What you will do> Rewrite the listing as a numbered list, starting at the line containing "This screenshot has" and continuing through the end of the listing. Skip blank lines and omit the pictures.

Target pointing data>
──────────────────────────────

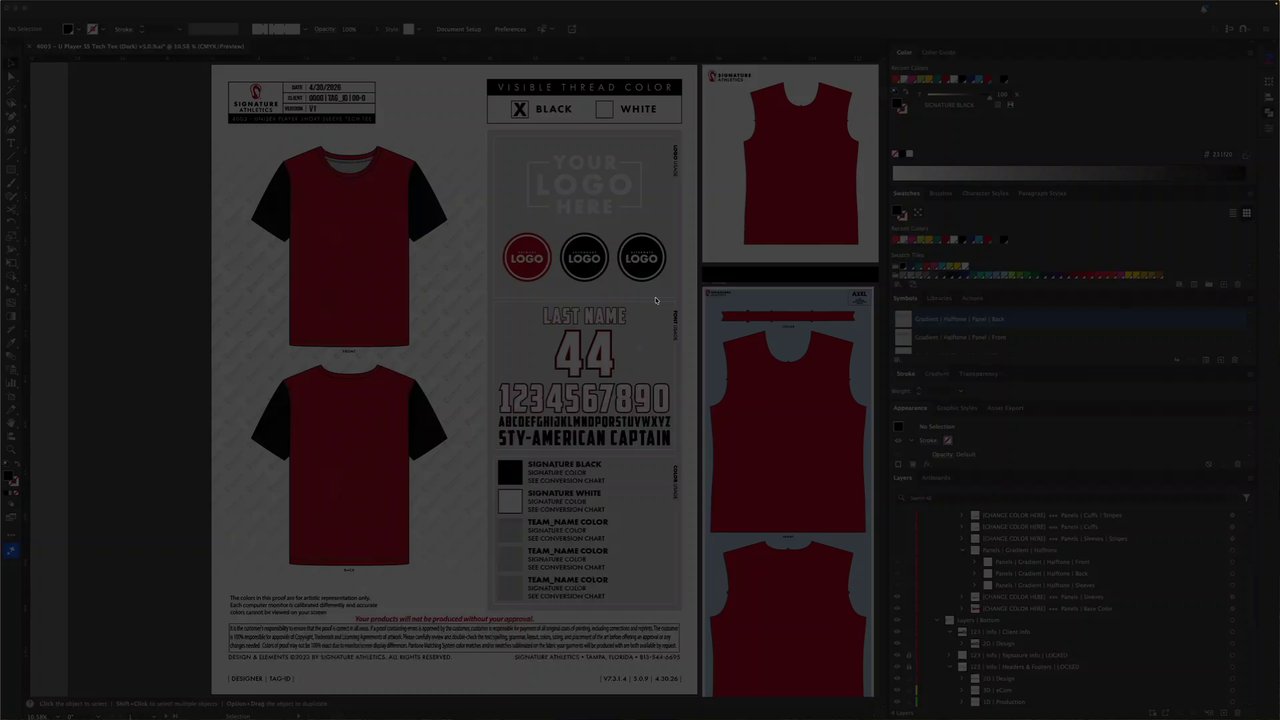
Task: Open the Artboards tab
Action: tap(936, 478)

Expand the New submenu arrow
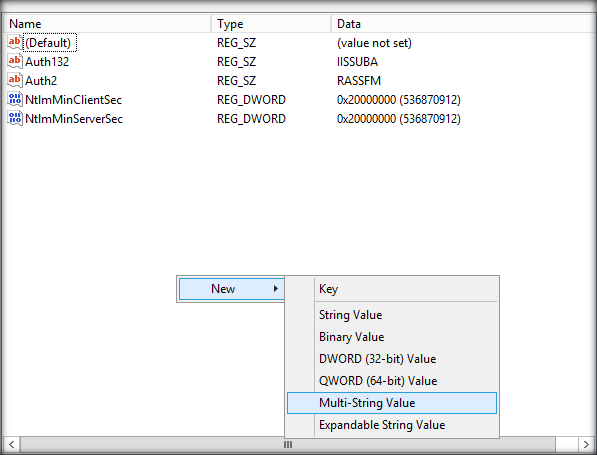pos(276,289)
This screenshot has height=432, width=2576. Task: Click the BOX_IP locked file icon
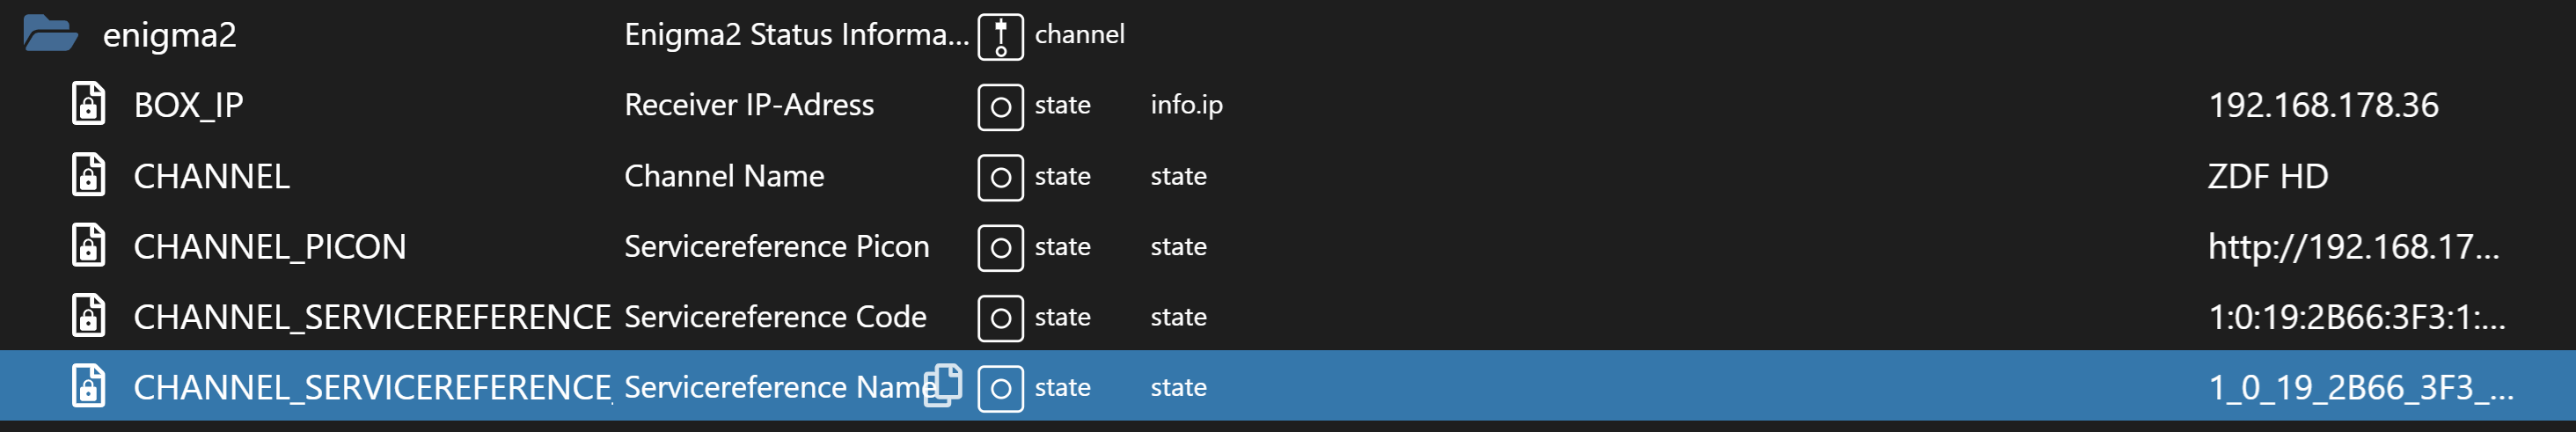pyautogui.click(x=88, y=104)
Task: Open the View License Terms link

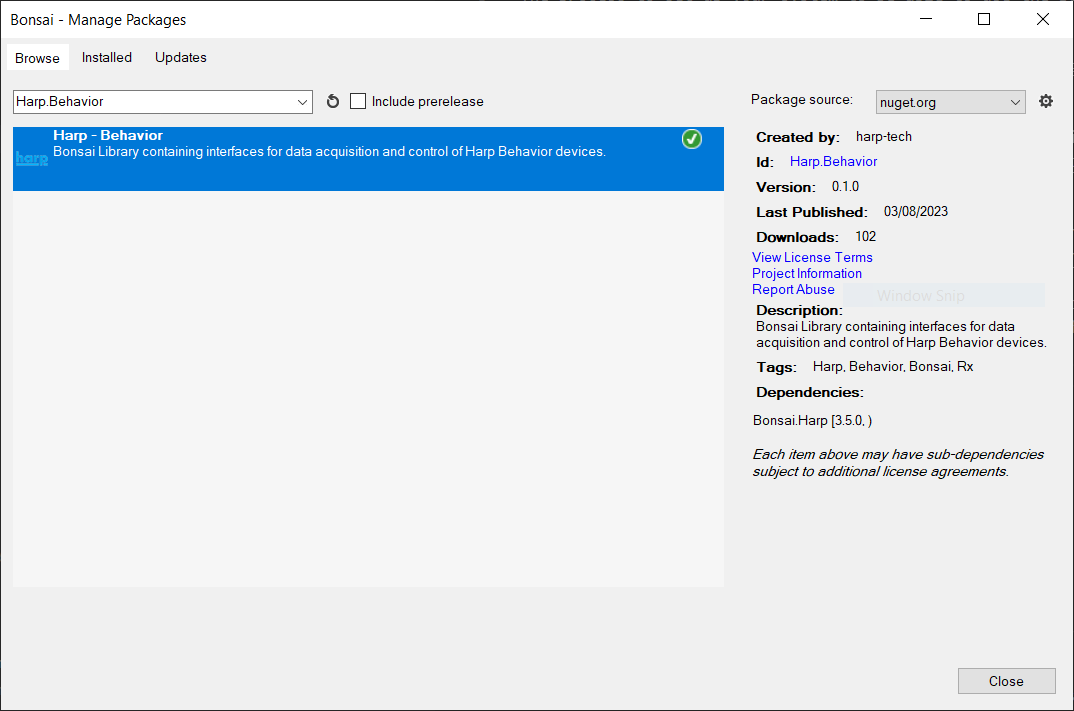Action: coord(811,257)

──────────────────────────────

Output below>
1. This screenshot has height=432, width=2576. Task: Click the BOX_IP locked file icon
2. pyautogui.click(x=88, y=104)
3. Task: Open the View License Terms link
4. Action: coord(811,257)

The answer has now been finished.